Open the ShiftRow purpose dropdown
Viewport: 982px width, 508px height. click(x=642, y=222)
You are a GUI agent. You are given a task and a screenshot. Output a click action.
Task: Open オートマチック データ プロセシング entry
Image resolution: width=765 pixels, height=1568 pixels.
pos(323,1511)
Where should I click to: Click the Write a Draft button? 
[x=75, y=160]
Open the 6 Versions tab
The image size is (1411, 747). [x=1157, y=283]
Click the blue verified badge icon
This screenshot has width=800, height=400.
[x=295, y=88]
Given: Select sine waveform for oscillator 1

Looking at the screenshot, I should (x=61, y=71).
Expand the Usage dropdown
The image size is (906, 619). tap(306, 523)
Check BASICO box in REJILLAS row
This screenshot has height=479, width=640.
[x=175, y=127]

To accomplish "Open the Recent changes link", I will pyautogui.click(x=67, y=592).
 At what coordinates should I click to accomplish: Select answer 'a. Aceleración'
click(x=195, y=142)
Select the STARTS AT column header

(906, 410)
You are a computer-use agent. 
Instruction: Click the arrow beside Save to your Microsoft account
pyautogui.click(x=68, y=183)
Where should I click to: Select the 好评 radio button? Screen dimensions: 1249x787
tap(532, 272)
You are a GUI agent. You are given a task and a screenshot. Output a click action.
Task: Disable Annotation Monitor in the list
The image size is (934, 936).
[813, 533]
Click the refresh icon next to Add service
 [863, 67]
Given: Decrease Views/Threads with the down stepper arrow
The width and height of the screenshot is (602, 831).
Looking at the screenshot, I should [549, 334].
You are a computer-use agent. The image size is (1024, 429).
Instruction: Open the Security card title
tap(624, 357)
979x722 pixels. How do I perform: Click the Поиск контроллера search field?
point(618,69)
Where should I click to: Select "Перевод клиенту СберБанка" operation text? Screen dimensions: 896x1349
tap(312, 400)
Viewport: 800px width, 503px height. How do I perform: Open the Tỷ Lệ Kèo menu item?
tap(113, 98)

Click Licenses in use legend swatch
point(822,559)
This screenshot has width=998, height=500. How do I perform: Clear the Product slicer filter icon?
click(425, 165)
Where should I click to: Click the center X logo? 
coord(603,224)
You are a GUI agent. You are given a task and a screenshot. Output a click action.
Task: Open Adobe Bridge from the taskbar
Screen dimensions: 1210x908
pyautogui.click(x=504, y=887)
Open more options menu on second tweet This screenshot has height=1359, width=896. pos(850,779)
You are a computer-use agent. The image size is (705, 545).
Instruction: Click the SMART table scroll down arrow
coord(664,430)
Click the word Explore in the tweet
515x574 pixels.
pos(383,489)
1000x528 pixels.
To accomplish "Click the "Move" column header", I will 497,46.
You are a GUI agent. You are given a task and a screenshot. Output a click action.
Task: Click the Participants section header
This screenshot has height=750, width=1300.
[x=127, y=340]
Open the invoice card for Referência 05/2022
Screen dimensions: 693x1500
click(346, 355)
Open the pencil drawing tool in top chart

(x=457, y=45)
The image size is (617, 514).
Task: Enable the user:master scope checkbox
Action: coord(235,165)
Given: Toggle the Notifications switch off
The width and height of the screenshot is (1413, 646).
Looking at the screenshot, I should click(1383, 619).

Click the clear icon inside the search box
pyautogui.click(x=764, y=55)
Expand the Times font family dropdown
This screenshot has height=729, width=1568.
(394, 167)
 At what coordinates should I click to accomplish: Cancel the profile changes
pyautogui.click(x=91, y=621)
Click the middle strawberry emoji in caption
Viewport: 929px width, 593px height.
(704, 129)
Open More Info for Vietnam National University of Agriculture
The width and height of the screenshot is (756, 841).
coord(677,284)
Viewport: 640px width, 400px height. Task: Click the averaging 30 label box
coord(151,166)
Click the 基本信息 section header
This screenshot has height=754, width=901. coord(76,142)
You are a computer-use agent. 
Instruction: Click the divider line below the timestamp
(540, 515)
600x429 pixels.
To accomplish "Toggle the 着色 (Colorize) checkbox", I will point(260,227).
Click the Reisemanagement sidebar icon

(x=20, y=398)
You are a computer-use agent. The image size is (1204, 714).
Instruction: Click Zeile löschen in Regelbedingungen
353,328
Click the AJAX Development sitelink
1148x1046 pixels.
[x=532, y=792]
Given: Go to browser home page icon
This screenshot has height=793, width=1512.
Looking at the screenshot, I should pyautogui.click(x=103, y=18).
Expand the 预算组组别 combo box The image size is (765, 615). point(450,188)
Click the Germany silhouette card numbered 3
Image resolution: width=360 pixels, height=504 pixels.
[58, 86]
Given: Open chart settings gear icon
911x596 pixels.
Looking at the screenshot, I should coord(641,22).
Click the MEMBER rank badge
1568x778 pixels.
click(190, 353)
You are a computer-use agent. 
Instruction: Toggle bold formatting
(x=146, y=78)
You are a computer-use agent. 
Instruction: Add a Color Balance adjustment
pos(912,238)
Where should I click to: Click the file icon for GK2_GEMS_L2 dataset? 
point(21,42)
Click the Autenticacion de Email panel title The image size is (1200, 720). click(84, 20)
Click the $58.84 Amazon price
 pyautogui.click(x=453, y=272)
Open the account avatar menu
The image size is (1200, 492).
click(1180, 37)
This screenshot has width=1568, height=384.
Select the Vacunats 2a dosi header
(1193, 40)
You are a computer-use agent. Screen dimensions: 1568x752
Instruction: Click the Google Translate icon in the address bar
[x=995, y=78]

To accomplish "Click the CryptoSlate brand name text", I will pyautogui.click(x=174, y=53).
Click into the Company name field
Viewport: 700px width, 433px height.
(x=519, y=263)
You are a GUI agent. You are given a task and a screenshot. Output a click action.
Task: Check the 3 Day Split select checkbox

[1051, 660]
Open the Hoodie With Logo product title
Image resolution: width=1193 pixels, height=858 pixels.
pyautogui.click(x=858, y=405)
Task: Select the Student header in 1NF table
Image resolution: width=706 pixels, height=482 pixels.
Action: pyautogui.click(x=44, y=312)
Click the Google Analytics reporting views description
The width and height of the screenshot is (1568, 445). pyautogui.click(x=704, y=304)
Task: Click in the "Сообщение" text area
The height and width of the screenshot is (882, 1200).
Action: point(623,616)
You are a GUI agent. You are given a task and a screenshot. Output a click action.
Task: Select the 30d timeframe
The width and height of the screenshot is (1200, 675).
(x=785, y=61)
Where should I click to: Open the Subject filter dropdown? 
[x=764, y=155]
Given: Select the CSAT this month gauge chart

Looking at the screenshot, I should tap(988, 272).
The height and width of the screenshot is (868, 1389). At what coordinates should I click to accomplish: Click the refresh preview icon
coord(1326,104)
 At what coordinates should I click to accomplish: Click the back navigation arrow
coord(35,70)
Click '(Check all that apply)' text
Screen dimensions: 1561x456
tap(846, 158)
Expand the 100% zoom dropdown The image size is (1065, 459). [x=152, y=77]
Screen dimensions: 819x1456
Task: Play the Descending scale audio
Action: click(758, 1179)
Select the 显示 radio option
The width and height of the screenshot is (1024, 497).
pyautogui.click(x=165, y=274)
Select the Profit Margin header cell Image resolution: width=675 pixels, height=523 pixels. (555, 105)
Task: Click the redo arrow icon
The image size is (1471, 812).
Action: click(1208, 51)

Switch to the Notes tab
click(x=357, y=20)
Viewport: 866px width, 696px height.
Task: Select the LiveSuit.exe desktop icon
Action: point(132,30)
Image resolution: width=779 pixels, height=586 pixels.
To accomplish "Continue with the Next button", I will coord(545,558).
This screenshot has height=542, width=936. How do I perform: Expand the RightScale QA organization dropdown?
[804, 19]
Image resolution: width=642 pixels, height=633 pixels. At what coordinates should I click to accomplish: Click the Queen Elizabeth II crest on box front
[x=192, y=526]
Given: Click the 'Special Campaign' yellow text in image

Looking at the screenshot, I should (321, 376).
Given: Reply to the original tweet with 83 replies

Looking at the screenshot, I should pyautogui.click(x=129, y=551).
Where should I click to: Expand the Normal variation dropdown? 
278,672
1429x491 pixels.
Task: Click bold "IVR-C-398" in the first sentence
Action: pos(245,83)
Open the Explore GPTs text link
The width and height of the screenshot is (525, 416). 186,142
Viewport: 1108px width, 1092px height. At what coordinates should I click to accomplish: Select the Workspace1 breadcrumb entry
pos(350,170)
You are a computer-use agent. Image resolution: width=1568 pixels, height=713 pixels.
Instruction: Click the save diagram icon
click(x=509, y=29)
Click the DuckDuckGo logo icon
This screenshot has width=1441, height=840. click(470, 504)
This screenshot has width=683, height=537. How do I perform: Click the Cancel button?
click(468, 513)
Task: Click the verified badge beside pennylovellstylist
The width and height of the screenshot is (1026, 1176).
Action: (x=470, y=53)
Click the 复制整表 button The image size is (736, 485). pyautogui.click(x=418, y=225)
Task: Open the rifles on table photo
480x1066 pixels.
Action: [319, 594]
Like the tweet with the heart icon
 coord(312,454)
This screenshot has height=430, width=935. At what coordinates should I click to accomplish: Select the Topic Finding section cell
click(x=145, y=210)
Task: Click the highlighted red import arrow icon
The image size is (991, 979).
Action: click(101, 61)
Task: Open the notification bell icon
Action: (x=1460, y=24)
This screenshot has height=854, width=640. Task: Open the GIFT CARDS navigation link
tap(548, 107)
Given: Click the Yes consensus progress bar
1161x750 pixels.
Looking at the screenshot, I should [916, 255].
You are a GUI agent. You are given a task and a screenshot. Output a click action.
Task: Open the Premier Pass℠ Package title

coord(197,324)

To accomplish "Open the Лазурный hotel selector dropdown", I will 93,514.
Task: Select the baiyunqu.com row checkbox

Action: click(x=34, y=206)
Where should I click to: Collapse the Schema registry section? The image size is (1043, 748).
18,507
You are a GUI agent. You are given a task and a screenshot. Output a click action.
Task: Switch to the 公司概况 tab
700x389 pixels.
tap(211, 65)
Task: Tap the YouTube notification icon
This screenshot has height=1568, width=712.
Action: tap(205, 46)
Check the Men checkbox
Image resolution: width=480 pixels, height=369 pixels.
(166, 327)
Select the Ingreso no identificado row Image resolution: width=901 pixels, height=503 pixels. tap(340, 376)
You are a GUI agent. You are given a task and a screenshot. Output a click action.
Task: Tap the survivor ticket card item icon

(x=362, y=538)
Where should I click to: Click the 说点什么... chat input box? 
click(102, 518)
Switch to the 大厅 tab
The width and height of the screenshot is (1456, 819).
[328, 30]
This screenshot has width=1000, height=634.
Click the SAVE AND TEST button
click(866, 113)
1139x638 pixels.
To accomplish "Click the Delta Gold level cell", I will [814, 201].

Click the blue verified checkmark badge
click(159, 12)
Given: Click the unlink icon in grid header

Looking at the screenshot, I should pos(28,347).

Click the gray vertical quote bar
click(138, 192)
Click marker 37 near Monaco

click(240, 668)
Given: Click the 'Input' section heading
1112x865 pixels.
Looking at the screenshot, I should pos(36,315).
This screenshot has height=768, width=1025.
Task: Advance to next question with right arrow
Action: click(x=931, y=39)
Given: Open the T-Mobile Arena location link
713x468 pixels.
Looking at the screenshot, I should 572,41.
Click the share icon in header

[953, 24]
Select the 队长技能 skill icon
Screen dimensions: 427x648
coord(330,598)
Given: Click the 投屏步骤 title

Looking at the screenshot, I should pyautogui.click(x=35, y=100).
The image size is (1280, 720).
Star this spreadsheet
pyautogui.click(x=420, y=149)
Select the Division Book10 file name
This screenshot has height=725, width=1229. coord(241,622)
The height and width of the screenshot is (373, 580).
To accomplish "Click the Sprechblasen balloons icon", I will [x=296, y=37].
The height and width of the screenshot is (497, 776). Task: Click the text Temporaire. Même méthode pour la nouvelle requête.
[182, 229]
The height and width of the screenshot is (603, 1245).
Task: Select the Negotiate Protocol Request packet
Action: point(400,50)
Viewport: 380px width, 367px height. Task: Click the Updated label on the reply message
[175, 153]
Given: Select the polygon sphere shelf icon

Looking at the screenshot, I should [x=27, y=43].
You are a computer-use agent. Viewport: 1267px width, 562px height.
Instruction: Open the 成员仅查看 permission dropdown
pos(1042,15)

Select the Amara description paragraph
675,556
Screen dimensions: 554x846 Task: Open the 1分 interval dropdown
------------------------------------------------
• **Your assignment**
Taking the entries above, restate exactly those lines that fall between the line with "Click the Autenticacion" and the line with "You are a computer-use agent. Screen", keeping both of those lines too.

• **Task answer**
Click the Autenticacion de Email panel title The image size is (1200, 720). click(84, 20)
Click the $58.84 Amazon price
 pyautogui.click(x=453, y=272)
Open the account avatar menu
The image size is (1200, 492).
click(1180, 37)
This screenshot has width=1568, height=384.
Select the Vacunats 2a dosi header
(1193, 40)
You are a computer-use agent. Screen dimensions: 1568x752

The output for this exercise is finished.